_TEXT SECTION_.
■ ■ ■ ■

Talks on the issue again brought forward latent trade tensions, with agricultural exporting countries in Latin America expressing caution about the proposed new commitments. Sources said that EU members had favoured strong new language on the topic.
Ministers eventually agreed on steps such as requiring treatment with antibiotics to be prescribed by veterinarians or other people who had first received appropriate training.
Sources told Bridges that the sensitivity of the issue had meant talks had progressed in successive spurts, with officials frequently having to call their capitals to consult chief veterinary officers on the proposals that were being made.
Information technology in farming
The G-20 ministers’ action plan also instructs the group’s agriculture deputies to consider recommendations on information and communication technology (ICT) that were put forward in a report by the United Nations Food and Agriculture Organization (FAO), with inputs from other international agencies.
When G-20 agriculture ministers met last June in Xi’an, China, they stepped back from earlier proposals to launch a new platform on information and communications technology.

■ ■ ■ ■

Repeat the passage on the G-20 agriculture talks word for word, from "Sources told Bridges" up to and including "other international agencies.".

_PROVIDED RECORDS_.
■ ■ ■ ■

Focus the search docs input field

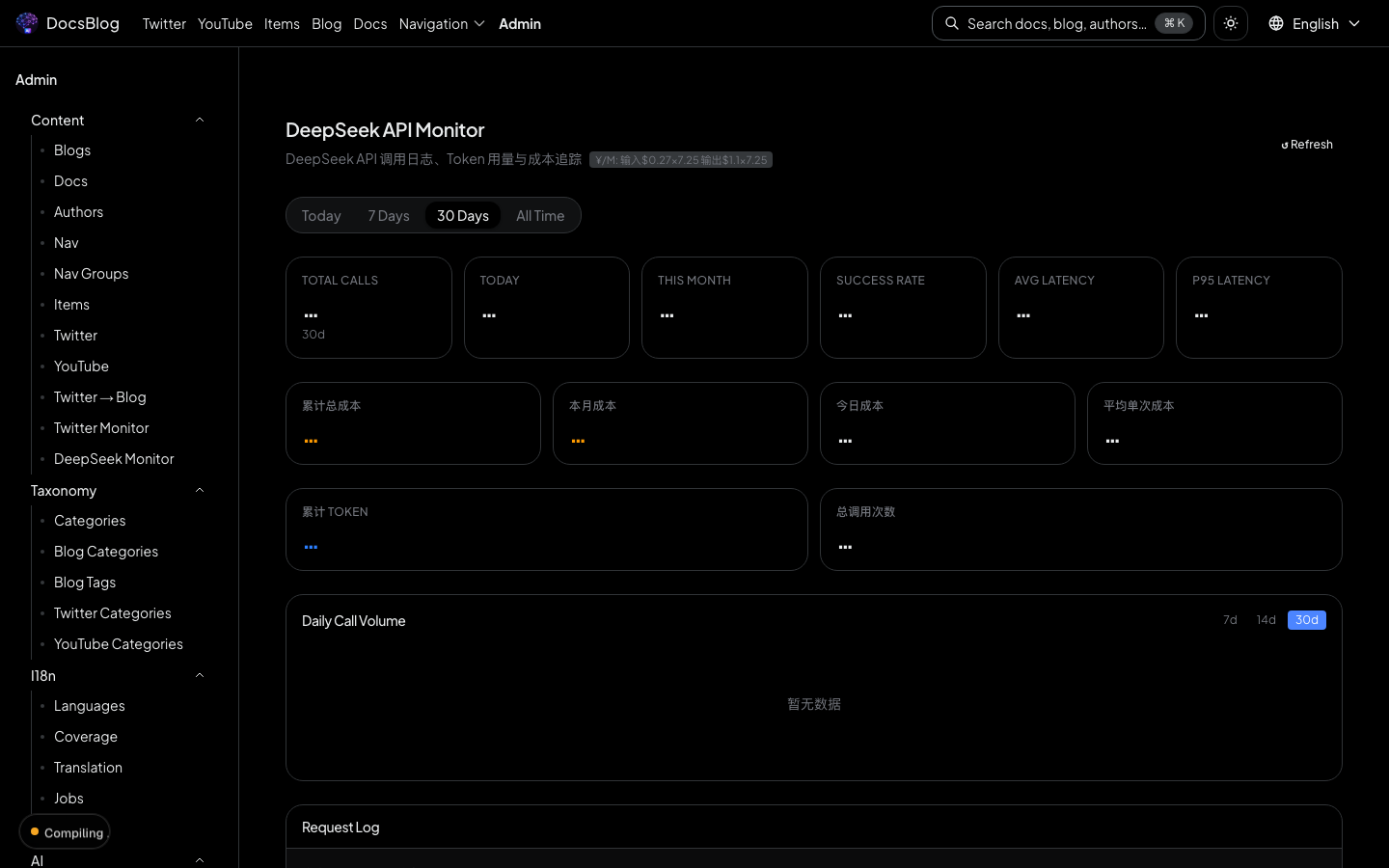[x=1056, y=23]
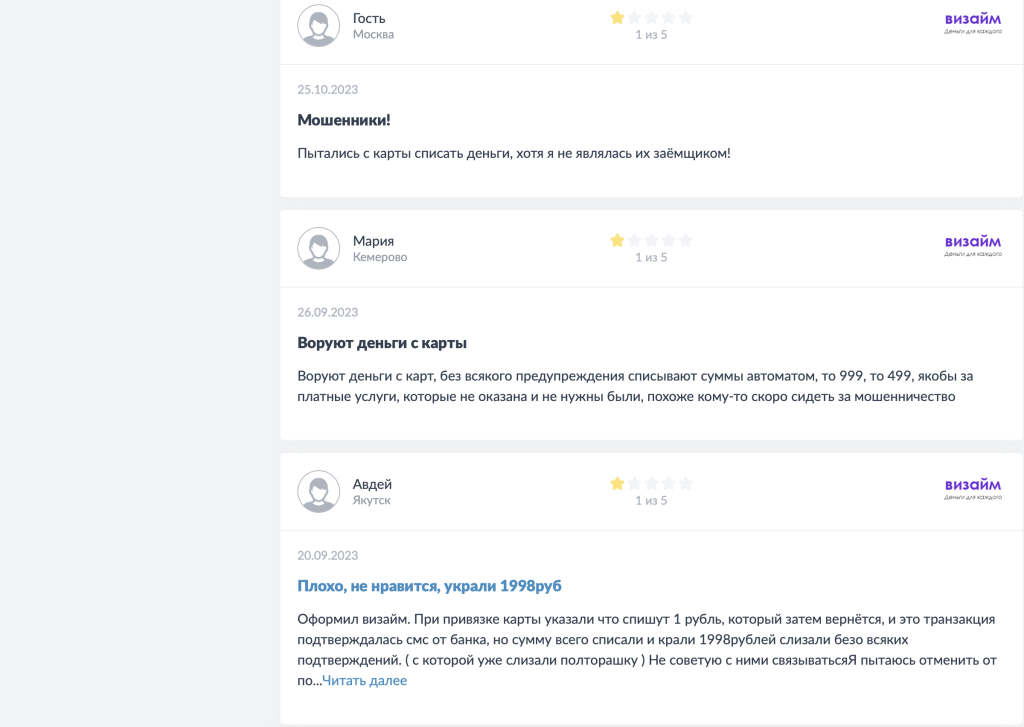This screenshot has height=727, width=1024.
Task: Click the city label Якутск
Action: tap(371, 500)
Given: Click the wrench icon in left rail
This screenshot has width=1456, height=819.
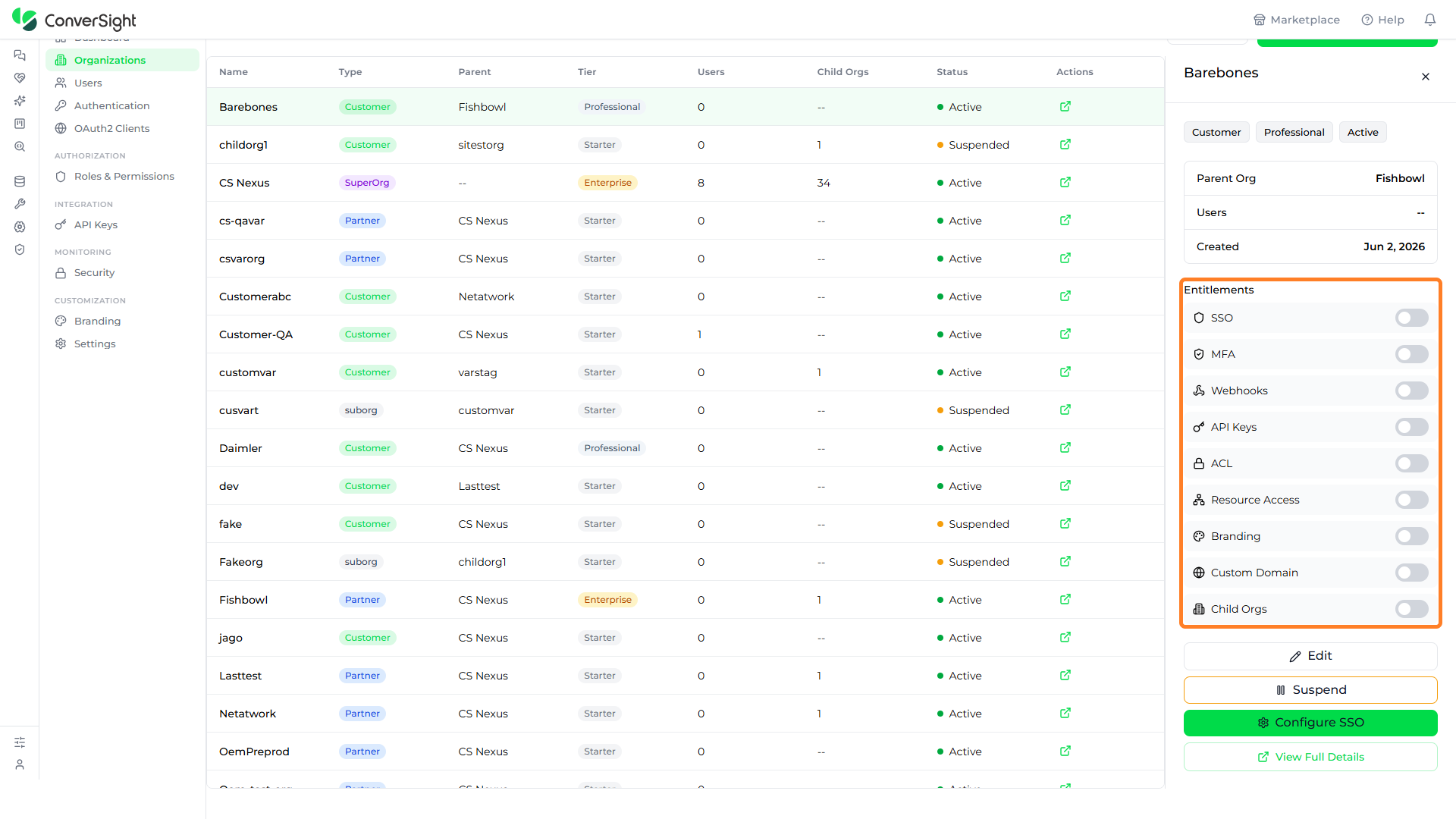Looking at the screenshot, I should click(x=20, y=204).
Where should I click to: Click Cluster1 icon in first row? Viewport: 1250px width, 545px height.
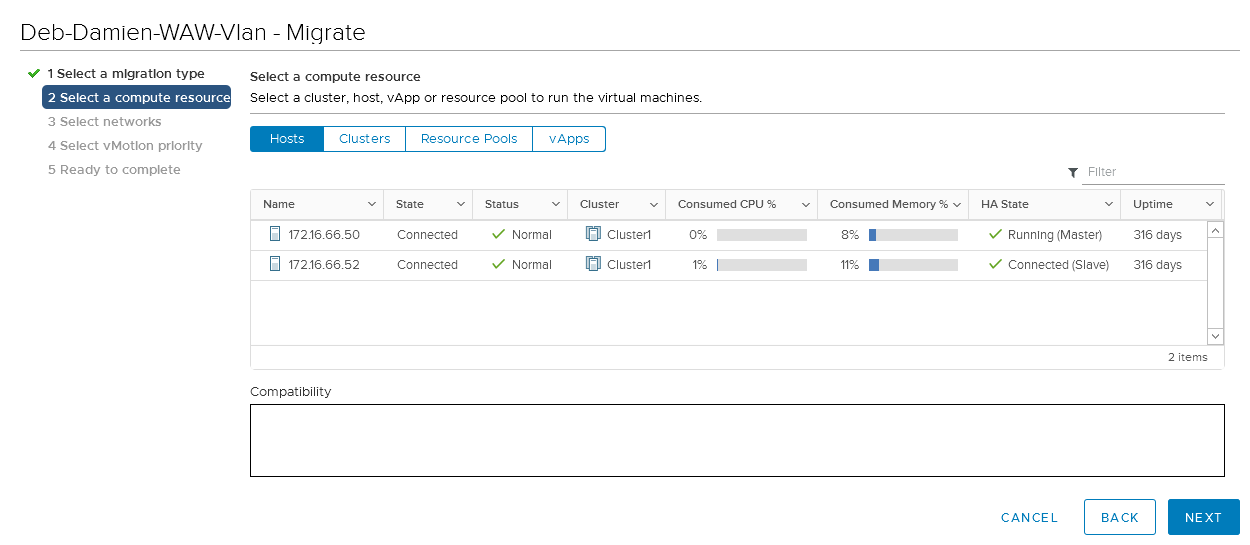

■ ■ ■ ■

_TASK OUTPUT_.
Sources told Bridges that the sensitivity of the issue had meant talks had progressed in successive spurts, with officials frequently having to call their capitals to consult chief veterinary officers on the proposals that were being made.
Information technology in farming
The G-20 ministers’ action plan also instructs the group’s agriculture deputies to consider recommendations on information and communication technology (ICT) that were put forward in a report by the United Nations Food and Agriculture Organization (FAO), with inputs from other international agencies.